No Brasil, segundo dados do Ministério da Justiça, existem mais de 600 mil encarcerados (a quarta maior população carcerária do mundo), 200 mil a mais do que o próprio sistema suporta. Esse número cresceu 80% nos últimos dez anos, o que mostra uma política cada vez mais forte de penas de reclusão. Notem que 41% dos presos estão em situação provisória, ou seja, sem julgamento. E, conforme informações Conselho Nacional de Justiça, pelo menos 20 pessoas podem estar presas por puro “esquecimento”, ou seja, já cumpriram a pena, mas o sistema não liberou.

Os dados da Infopen são claros: 67% dos presos são negros, 56% são jovens e 53% não concluíram o ensino fundamental. Três únicos delitos são os responsáveis pela prisão de mais de 59% deles: tráfico (27%), roubo (21%) e furto (11%). Ou seja, os verdadeiros bandidos ou são poucos ou não foram pegos.

E justamente a tal da superlotação do sistema carcerário que tem levantado a ideia das prisões privadas. Tudo feito no jogo de cena do legislativo, com discursos bem articulados de defesa do cidadão. Desde 2012 que se vem tentando passar uma lei que permita a criação desses armazenamentos privados de pessoas, ainda sem sucesso. Ainda assim já existem experiências como a da Penitenciária Industrial do Paraná, que é administrada como uma empresa desde 1999. Conforme informações da Pastoral Carcerária Nacional, outras 29 unidades já atuam de maneira privada dentro da proposta das PPPs, as Parcerias Público-Privadas, um eufemismo criado para respaldar a nova escravidão. Ou seja, a administração é pública, mas os demais serviços são privados. E o consenso que a mídia cria sobre isso é de que lá, os presos trabalham e são produtivos. Ah, que bom, dizem os bons cristãos!
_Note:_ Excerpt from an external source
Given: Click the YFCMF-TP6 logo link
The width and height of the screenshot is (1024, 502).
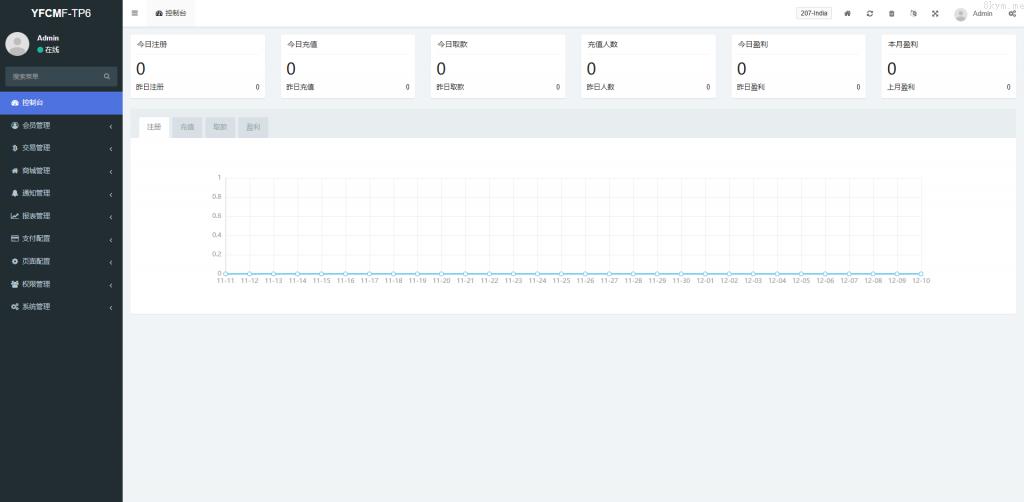Looking at the screenshot, I should (61, 13).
É fato que as prisões são hoje mero depósito de gente, sem chance alguma de ressocialização, e esse tem sido o principal argumento a favor da “profissionalização” dos presos. Mas, o que não se problematiza é justamente o reconhecimento sobre quem é o preso e porque ele está encarcerado.

Conforme as denúncias levantadas e comprovadas pelos jornalistas estadunidenses, em nível mundial a lógica que comanda a proposta de privatização dos presídios é a da geração de lucros para algumas empresas, com o uso de mão de obra escrava. Por isso, em boa parte dos países se legisla na defesa de novas leis, penas longas e, principalmente, na constituição de novas “figuras” que precisam ser tirada das ruas por oferecem risco à sociedade: refugiados, imigrantes e terroristas (que são os militantes sociais). Tudo isso articulado para que se encham as prisões.

Não bastasse isso, ainda há o sistemático processo de emburrecimento das gentes com o fechamento de escolas e a privatização da educação.

Ou seja, voltamos aos velhos tempos em que apenas a aristocracia se ilustrava, enquanto gerenciava seus escravos.